Under the Volcano
    At the turn of the century, Saint-Pierre was a flourishing port city, attractively located beneath Martinique's highest mountain, Mont Pelée. In the spring of 1902, sulphurous steam vents on the mountain began emitting gases, and a crater lake began to fill with boiling water. Authorities dismissed it all as the normal cycle of the volcano, having experienced periods of activity in the past without dire consequences. But in late spring the crater lake broke and spilled down the mountainside, burying a plantation and its workers in boiling mud. Soon after, the volcano spewed a shower of ash onto Saint-Pierre. Until this point, the volcanic activity had largely been seen as a curiosity, but now the citizens of the city became apprehensive. To assuage their fears and prevent what was considered to be an unnecessary evacuation, the governor of Martinique brought his own family to live in the city. 

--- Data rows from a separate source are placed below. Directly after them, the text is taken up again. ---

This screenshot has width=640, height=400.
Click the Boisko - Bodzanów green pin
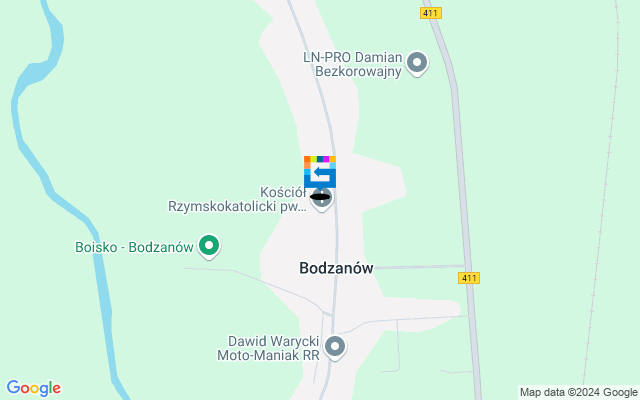209,247
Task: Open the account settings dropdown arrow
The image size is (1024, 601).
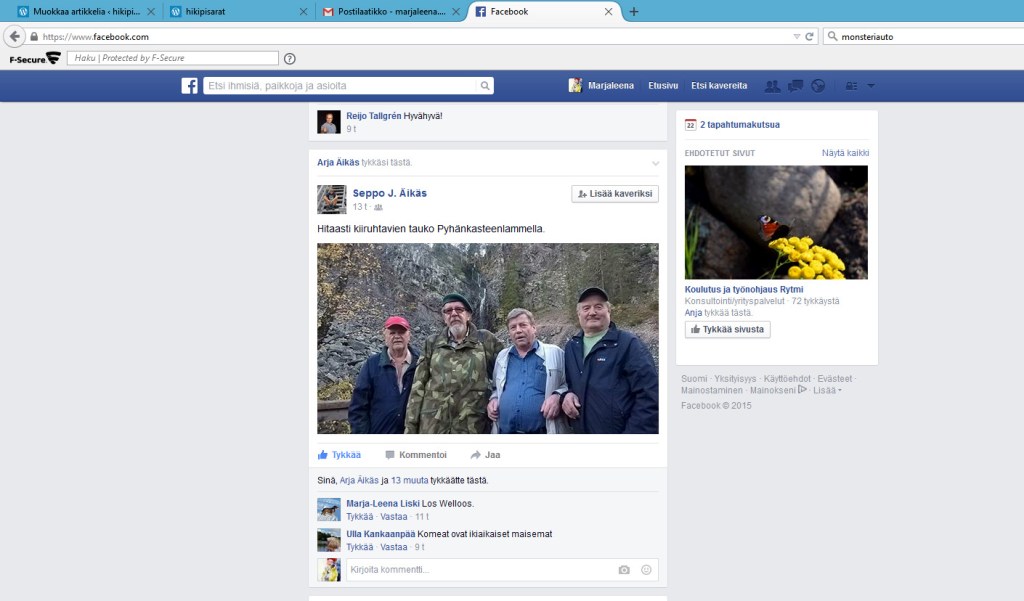Action: 871,85
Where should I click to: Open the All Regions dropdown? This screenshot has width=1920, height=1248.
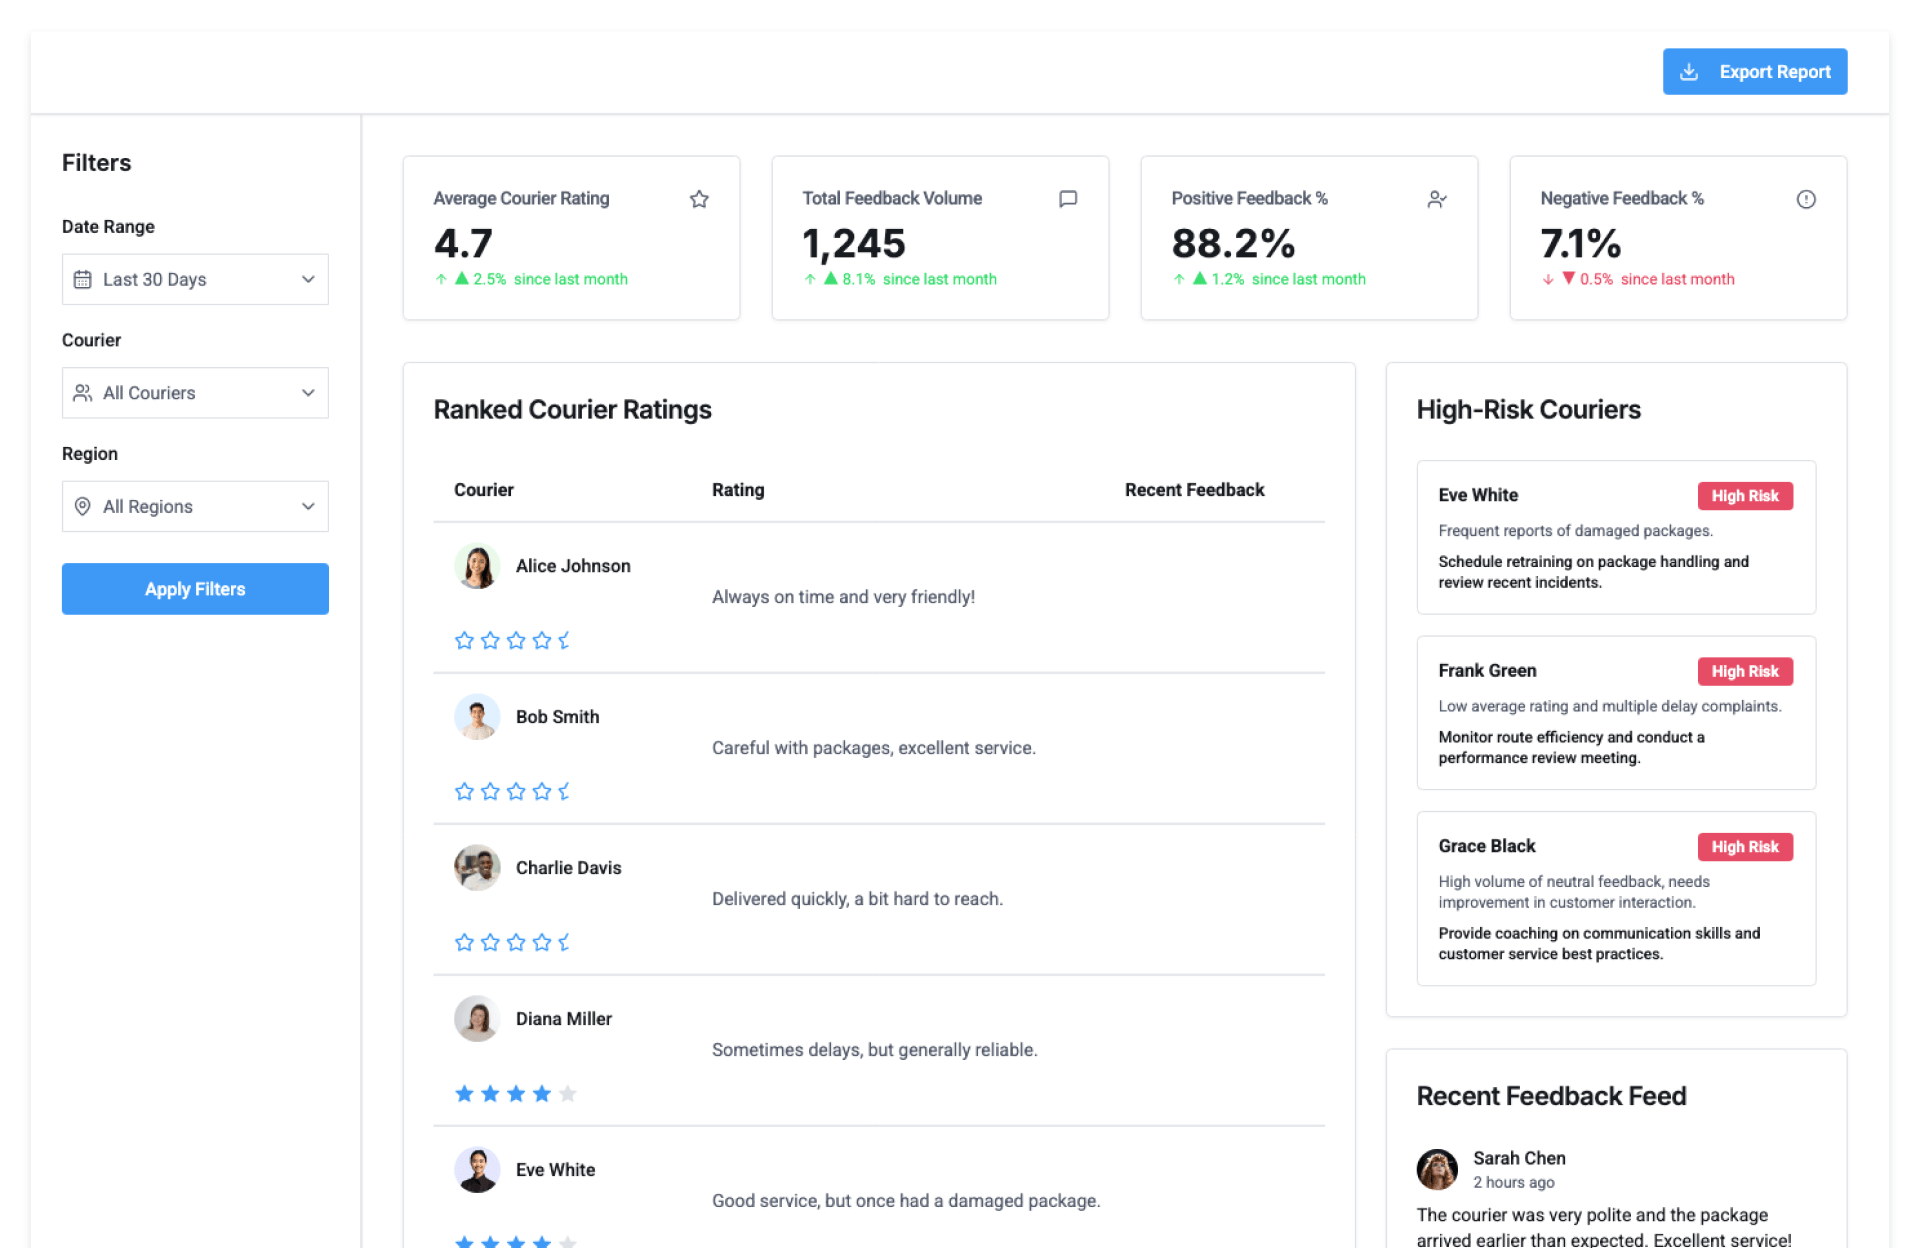pyautogui.click(x=195, y=507)
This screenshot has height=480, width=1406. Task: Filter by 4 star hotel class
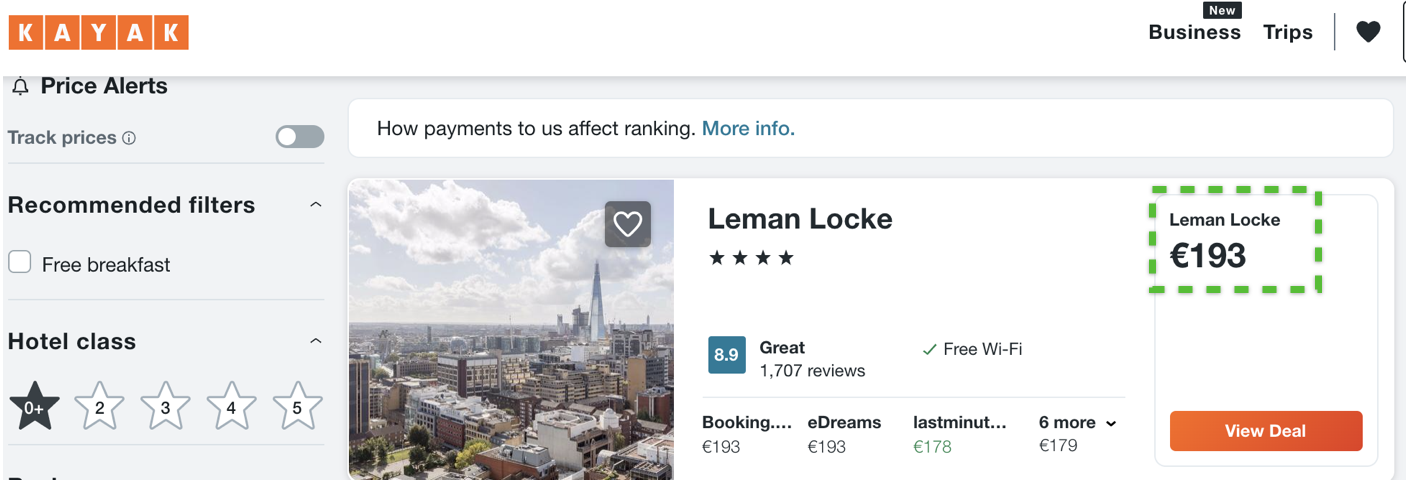231,406
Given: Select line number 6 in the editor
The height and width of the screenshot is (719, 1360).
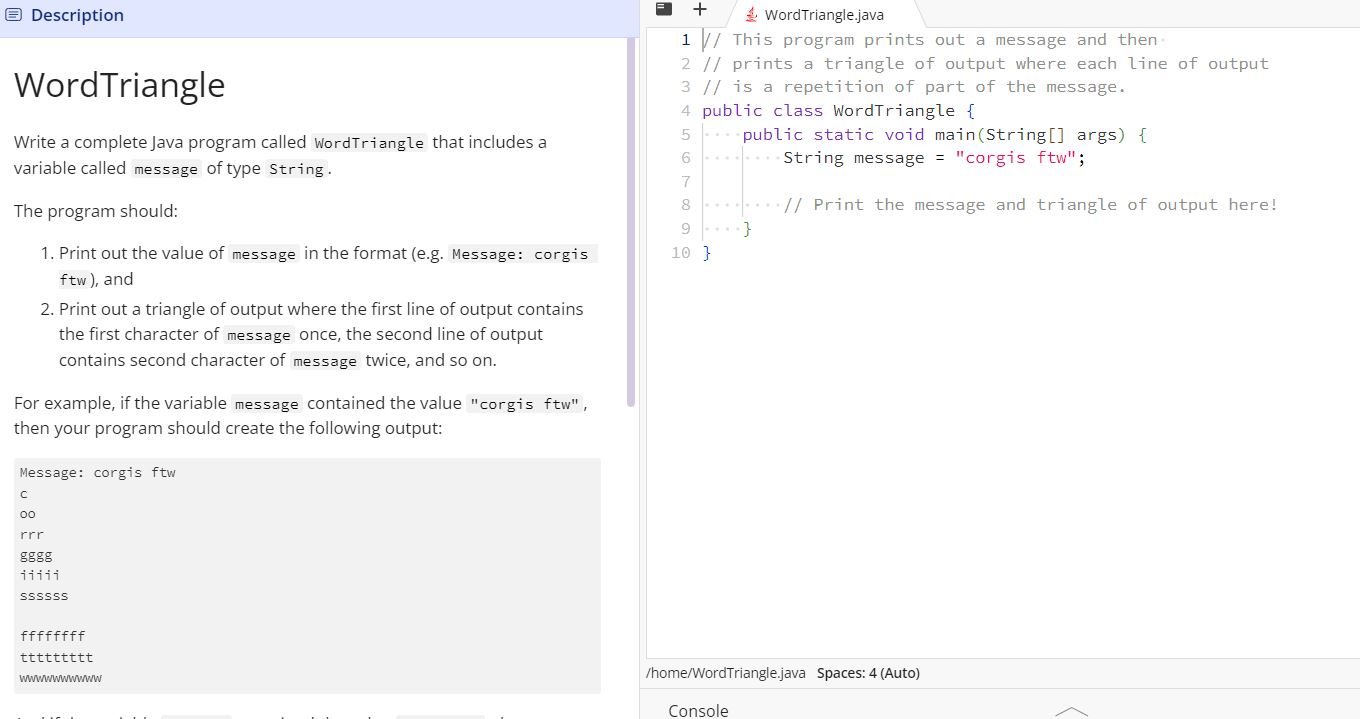Looking at the screenshot, I should point(685,157).
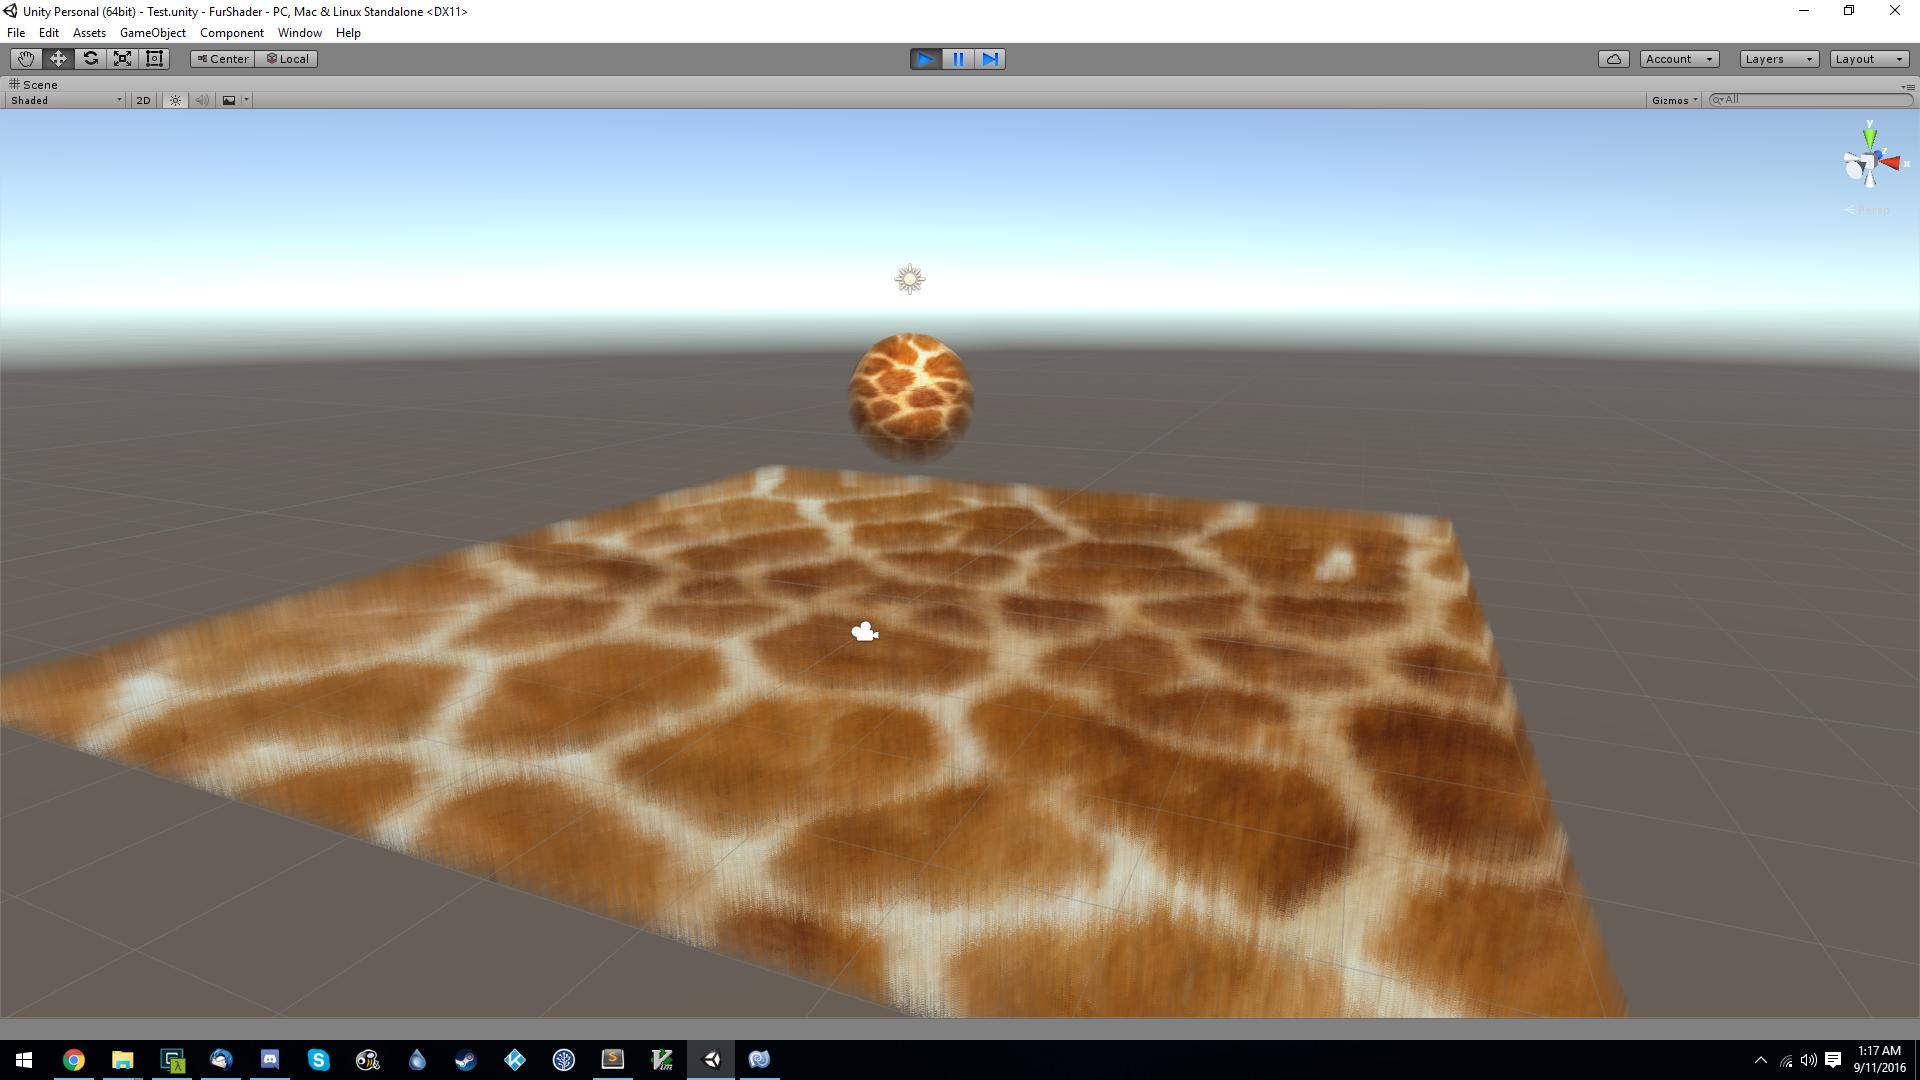Open the Gizmos dropdown
The image size is (1920, 1080).
[x=1672, y=100]
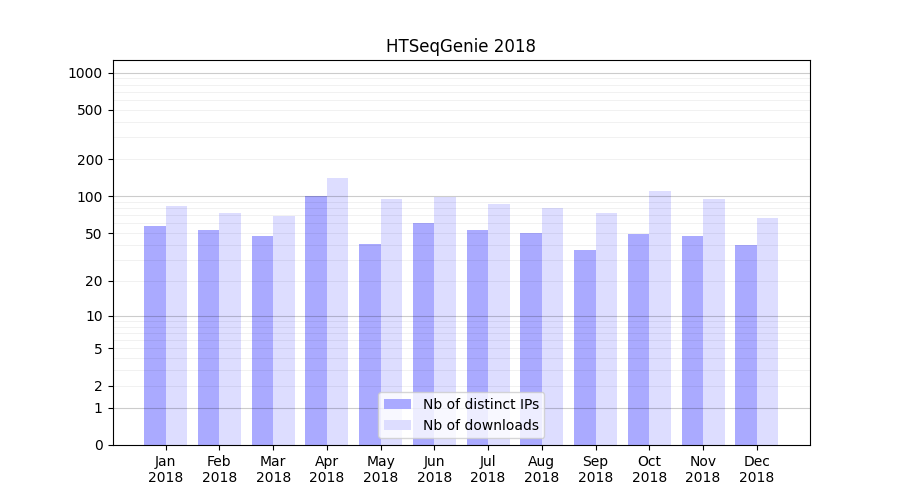Screen dimensions: 900x500
Task: Click the Sep 2018 distinct IPs bar
Action: 585,347
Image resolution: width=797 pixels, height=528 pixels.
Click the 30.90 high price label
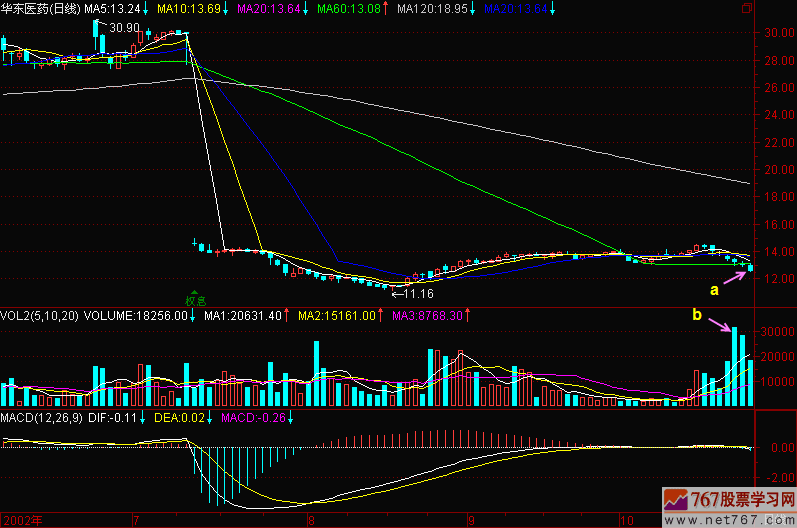(124, 27)
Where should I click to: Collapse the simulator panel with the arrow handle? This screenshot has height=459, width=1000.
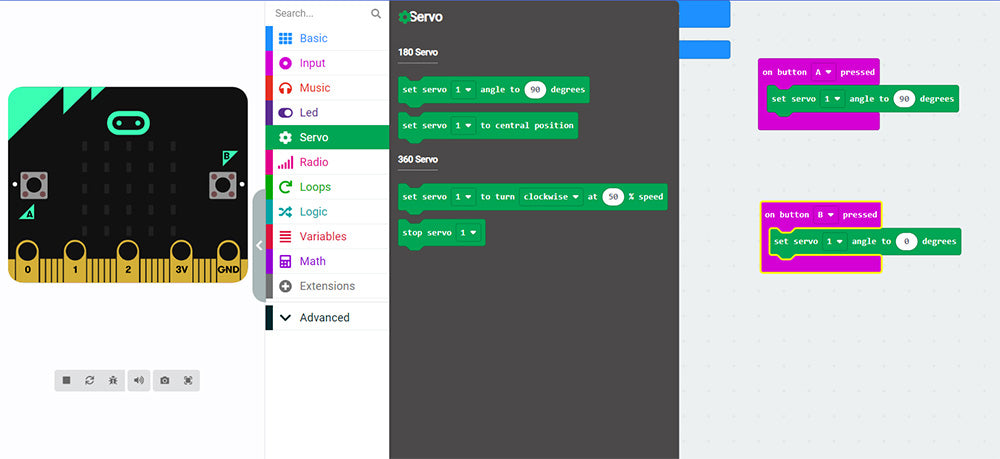pyautogui.click(x=259, y=245)
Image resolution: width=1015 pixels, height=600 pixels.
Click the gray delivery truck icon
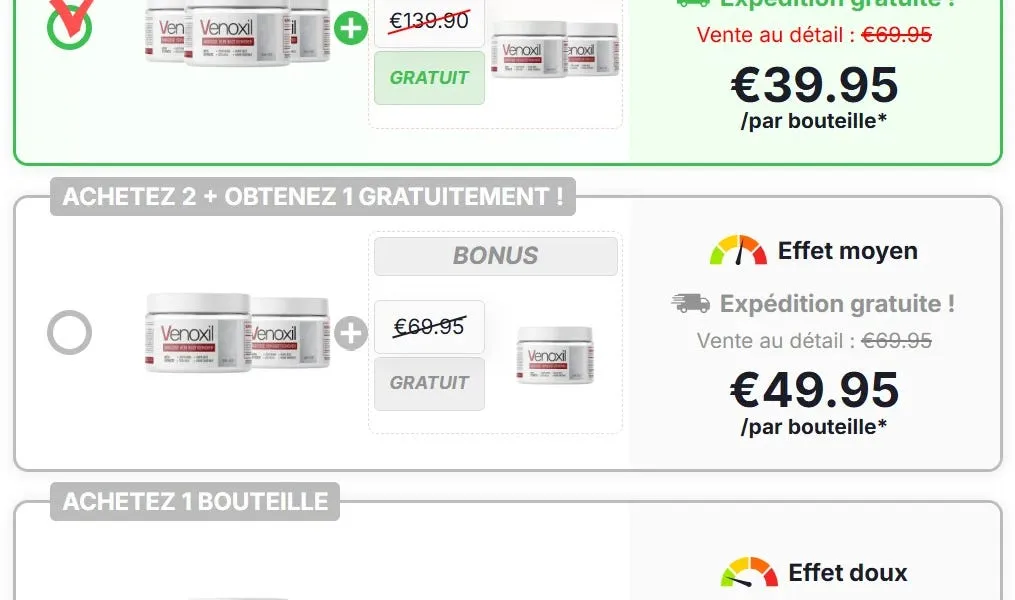(691, 304)
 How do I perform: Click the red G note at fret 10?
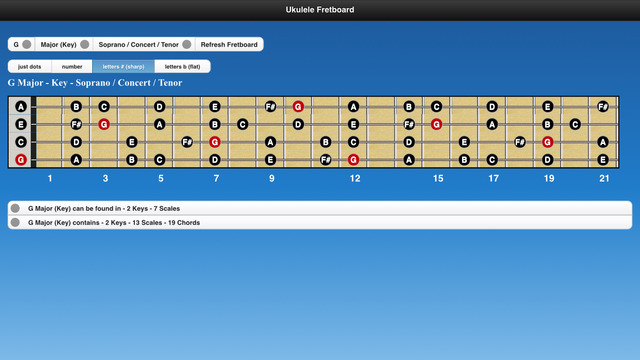(x=298, y=107)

At 8 am on Sunday, 8 May 1902, Mont Pelée exploded into a glowing burst of superheated gas and burning ash, with a force 40 times stronger than the nuclear blast over Hiroshima. The fiery inferno laid the city to waste within minutes, the suffocating gases extinguishing any life which the flames had missed. Pelée continued to smolder for months, but by 1904 people began to resettle the town, building among the crumbled ruins.